→ Task goal
Your task is to quote the records from their first line through the line containing "Given: Open the", with nothing added or left out.
◆ ◆ ◆ ◆
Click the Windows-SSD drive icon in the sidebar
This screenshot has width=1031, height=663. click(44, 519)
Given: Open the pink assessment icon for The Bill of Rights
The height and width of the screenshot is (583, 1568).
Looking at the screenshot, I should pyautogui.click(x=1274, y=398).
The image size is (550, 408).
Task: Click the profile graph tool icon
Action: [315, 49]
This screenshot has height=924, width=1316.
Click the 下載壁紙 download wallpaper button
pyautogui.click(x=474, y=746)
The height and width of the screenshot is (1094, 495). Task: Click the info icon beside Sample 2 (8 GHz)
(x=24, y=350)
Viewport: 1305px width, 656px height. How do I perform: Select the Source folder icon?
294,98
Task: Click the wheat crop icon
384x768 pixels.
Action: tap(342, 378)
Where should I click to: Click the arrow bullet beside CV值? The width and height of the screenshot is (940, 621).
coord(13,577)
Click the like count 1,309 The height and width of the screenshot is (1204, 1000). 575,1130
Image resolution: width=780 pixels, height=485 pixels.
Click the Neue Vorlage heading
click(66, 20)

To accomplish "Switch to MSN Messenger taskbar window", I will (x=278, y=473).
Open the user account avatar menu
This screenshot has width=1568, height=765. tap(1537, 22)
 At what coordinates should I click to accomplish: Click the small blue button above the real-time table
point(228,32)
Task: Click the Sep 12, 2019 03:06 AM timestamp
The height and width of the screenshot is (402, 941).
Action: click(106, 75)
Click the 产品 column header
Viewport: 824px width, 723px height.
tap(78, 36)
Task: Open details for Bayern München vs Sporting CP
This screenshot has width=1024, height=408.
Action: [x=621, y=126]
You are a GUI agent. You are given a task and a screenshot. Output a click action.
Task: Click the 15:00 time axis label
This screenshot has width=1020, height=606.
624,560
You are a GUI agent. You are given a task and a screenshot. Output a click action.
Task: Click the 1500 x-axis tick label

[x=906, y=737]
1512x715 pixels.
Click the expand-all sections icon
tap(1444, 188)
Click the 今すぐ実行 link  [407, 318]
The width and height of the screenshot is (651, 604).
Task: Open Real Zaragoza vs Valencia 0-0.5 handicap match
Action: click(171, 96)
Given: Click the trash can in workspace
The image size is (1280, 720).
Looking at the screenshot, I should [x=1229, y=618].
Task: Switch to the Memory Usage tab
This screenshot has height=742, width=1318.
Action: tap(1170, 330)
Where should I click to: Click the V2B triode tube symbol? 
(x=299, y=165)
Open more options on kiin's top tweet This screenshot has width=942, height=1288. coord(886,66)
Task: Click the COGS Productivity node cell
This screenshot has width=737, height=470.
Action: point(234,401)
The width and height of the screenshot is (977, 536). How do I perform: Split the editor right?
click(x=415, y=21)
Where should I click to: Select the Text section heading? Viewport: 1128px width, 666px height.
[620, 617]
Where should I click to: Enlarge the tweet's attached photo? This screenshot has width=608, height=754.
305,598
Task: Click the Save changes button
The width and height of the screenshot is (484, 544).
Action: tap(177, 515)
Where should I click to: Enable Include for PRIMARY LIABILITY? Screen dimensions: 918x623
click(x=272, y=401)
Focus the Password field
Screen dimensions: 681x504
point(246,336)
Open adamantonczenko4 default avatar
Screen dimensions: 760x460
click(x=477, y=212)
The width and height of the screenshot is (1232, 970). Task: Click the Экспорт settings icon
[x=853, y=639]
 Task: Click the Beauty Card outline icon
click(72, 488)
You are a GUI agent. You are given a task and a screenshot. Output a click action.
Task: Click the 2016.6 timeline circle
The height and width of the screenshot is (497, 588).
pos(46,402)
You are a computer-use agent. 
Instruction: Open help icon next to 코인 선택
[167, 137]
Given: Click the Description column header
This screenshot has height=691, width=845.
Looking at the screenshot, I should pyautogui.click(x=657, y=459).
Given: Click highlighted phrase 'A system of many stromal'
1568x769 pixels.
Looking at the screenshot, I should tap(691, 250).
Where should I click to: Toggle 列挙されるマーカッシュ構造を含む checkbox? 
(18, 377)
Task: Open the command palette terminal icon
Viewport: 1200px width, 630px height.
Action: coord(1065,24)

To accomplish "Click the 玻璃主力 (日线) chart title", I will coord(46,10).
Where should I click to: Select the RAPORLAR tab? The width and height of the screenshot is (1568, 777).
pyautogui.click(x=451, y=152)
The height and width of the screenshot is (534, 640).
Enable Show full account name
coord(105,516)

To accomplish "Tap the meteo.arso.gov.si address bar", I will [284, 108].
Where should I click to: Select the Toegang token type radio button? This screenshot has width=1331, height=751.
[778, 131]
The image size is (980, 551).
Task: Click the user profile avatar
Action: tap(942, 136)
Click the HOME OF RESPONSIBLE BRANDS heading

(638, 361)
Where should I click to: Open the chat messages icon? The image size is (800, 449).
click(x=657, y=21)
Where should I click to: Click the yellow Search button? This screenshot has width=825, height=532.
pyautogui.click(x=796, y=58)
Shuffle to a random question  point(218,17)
◆ ◆ ◆ ◆
→ Answer box
Click the Windows-SSD drive icon in the sidebar
This screenshot has width=1031, height=663. click(44, 519)
Given: Open the pink assessment icon for The Bill of Rights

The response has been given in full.